For context on how southern Thai seafood cooking sits within Thailand's broader Michelin-recognised dining scene, Sorn in Bangkok represents the fine dining end of the southern Thai tradition, while AKKEE in Pak Kret and PRU in Phuket show how produce-led thinking operates at higher price tiers elsewhere in the country. The gap between those formats and a riverfront seafood house at ฿฿ is considerable, but Michelin's Plate designation, awarded in both 2024 and 2025, signals that the inspectors found cooking worth acknowledging at this level regardless of format or price.
Internationally, the approach to shellfish at this kind of coastal working restaurant echoes what you find at places like Gambero Rosso in Marina di Gioiosa Ionica or Alici on the Amalfi Coast: proximity to the source, minimal mediation between catch and plate, and technique calibrated to the ingredient rather than the concept.
Planning Your Visit
Lam Phu 2 is located at 23/1 Moo 3, Pak Nam Road, Bang Kung, Mueang Surat Thani district, Surat Thani 84000. The river-facing position makes the late afternoon and early evening the most considered time to arrive, when the light on the Tapi is at its flattest and the fishing boat traffic is still active. The over-100-seat capacity means walk-in access is generally viable, and the format suits groups as readily as pairs. Pricing sits in the ฿฿ range, consistent with the mid-tier southern Thai seafood houses in the province. No booking contact or website is available in the current record, so arrival in person is the practical approach. The Michelin Plate in both 2024 and 2025 makes this one of the more formally recognised stops for seafood in the province; for the wider picture of where to eat in the city, the full Surat Thani restaurants guide covers the range of options across cuisines and price points. Accommodation options are covered in the Surat Thani hotels guide, and for drinking and leisure options, see the bars guide, wineries guide, and experiences guide for Surat Thani.

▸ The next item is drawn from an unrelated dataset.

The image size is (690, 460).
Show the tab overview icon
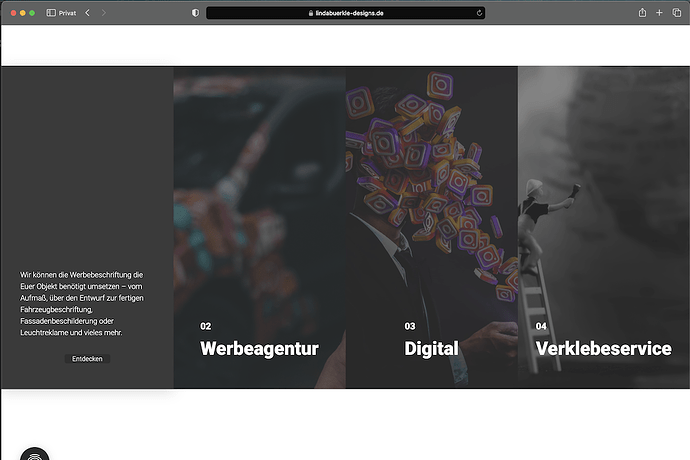point(677,13)
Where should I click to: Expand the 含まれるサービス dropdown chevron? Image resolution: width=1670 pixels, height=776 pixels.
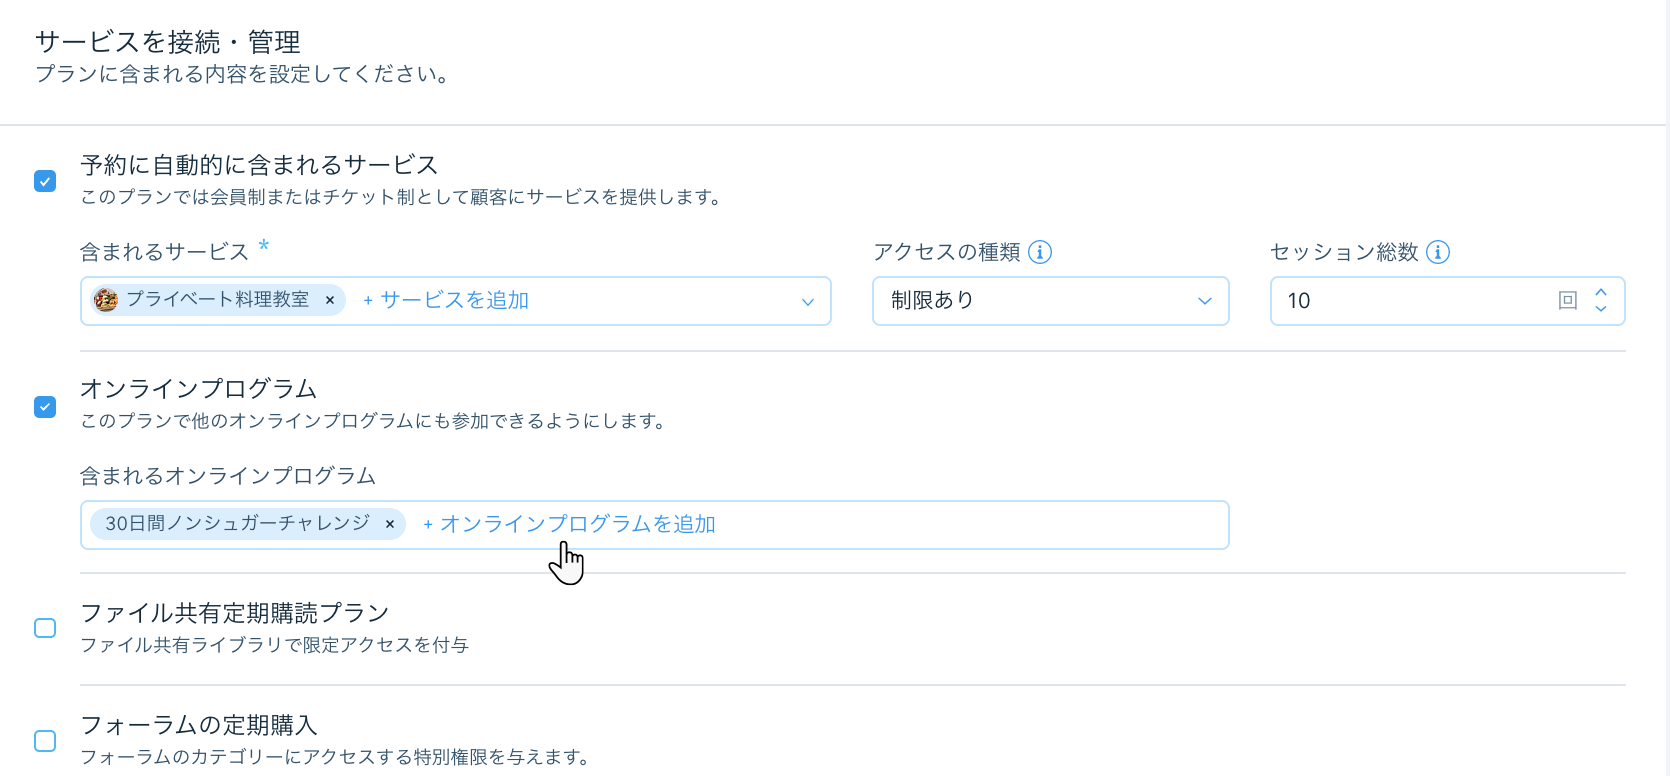click(x=808, y=302)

Frequently Asked Questions
What dish is Lam Phu 2 famous for?
The oyster omelette (hoi thod) is the dish most associated with Lam Phu 2, with Michelin's inspectors specifically noting its crispy egg base, balanced seasoning, and fresh local oysters served alongside steamed rice. The stir-fried squid with salted egg sauce is the second dish called out in Michelin's recorded assessment of the restaurant, which has held a Plate designation in both 2024 and 2025. Both dishes draw on the southern Thai tradition of using fermented and preserved ingredients, particularly salted egg, as primary flavour components rather than garnishes. Other southern Thai restaurants in the region worth considering for comparable cuisine include The Spa in Lamai Beach, Aeeen in Chiang Mai, and Agave in Ubon Ratchathani for different regional takes on Thai cooking across the country.